▶ **DATA ROWS**
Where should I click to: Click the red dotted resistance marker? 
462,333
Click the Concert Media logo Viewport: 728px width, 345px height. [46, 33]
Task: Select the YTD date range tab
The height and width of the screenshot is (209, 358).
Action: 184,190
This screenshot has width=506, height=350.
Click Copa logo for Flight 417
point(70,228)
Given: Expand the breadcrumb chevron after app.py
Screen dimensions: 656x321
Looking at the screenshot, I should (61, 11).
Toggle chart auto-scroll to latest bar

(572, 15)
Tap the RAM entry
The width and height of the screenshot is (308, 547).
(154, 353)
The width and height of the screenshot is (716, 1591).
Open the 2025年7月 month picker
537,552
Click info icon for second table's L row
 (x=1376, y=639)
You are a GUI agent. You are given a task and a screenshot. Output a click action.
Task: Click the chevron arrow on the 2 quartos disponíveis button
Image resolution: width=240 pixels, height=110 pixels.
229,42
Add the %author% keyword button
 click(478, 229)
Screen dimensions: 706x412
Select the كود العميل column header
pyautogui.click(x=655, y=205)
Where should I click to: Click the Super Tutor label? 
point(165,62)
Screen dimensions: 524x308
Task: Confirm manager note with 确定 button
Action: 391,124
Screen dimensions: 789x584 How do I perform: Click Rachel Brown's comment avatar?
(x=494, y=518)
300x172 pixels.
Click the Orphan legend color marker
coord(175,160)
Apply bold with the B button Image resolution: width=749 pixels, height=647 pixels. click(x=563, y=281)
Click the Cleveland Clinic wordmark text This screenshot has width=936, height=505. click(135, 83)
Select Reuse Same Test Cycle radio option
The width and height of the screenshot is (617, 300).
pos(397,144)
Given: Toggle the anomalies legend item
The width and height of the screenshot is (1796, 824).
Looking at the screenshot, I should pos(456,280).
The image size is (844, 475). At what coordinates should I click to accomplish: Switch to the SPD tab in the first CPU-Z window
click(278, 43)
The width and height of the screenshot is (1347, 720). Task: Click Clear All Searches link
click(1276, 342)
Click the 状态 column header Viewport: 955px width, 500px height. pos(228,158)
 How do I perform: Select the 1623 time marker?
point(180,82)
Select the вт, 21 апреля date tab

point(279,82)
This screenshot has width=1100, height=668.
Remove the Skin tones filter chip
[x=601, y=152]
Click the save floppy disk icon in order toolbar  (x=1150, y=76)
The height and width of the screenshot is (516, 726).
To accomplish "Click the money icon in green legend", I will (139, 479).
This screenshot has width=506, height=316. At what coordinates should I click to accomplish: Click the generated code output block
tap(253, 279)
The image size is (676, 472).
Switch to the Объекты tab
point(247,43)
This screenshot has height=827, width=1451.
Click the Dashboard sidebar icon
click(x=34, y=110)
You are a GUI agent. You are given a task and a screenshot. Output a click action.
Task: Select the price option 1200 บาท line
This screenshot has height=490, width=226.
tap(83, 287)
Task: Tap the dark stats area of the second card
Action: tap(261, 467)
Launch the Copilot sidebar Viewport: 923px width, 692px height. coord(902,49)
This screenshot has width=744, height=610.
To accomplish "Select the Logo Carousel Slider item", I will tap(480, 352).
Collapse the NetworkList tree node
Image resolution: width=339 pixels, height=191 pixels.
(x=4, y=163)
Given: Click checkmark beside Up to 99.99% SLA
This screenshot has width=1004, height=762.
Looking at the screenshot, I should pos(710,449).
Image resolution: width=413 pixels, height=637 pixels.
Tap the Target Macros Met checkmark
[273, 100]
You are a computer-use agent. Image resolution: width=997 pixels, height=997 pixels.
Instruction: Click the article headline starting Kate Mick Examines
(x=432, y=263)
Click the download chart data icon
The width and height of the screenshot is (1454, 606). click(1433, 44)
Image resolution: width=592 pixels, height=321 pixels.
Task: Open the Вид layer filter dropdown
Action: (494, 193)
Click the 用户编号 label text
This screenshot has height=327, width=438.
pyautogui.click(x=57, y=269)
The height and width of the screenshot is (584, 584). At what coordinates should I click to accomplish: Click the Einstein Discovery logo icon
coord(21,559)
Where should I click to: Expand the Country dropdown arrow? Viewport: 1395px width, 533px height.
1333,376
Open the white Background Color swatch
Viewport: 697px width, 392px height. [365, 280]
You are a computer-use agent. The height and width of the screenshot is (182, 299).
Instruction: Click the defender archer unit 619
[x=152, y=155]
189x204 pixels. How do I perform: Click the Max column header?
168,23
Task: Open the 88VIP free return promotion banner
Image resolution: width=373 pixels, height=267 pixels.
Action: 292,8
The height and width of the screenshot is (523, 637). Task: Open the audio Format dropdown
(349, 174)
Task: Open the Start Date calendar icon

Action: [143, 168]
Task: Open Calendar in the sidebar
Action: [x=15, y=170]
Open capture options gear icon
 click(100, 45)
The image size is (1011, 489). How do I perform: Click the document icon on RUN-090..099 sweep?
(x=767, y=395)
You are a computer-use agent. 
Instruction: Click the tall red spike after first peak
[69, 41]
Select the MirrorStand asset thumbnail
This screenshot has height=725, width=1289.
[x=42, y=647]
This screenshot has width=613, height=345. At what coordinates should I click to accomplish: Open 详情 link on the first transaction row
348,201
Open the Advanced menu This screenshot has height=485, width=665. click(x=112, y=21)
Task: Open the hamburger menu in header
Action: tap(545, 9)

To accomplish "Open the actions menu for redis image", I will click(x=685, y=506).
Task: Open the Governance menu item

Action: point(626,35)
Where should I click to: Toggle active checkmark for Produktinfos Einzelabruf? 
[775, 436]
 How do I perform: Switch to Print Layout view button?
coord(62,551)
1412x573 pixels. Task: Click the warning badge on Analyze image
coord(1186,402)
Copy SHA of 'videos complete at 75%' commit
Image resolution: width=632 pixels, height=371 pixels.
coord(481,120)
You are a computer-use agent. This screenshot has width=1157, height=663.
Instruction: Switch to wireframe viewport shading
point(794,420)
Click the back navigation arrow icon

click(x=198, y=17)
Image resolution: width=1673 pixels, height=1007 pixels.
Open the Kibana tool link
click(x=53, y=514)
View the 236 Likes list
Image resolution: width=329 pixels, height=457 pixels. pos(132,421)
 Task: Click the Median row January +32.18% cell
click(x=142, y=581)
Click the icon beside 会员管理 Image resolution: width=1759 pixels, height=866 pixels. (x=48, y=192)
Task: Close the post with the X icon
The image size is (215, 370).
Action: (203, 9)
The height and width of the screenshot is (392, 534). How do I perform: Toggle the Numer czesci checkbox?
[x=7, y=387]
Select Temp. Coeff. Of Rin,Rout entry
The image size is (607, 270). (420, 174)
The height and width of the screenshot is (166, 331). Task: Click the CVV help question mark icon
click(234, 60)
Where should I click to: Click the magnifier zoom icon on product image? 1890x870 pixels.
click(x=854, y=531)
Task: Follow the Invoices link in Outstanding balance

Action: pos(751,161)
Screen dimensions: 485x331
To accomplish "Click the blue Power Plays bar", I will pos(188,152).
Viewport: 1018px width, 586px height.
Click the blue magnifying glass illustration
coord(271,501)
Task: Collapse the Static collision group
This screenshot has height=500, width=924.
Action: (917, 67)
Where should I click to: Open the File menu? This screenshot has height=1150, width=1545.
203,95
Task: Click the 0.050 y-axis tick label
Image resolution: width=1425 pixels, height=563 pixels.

▶ **GIVEN EXERCISE**
Convert the lines from the one containing "Task: Follow the" through the final line into a JSON array of strings, one string per line, with blank lines omitted.

▶ **EXERCISE SOLUTION**
[
  "Task: Follow the Invoices link in Outstanding balance",
  "Action: pos(751,161)",
  "Screen dimensions: 485x331",
  "To accomplish \"Click the blue Power Plays bar\", I will pos(188,152).",
  "Viewport: 1018px width, 586px height.",
  "Click the blue magnifying glass illustration",
  "coord(271,501)",
  "Task: Collapse the Static collision group",
  "This screenshot has height=500, width=924.",
  "Action: (917, 67)",
  "Where should I click to: Open the File menu? This screenshot has height=1150, width=1545.",
  "203,95",
  "Task: Click the 0.050 y-axis tick label",
  "Image resolution: width=1425 pixels, height=563 pixels."
]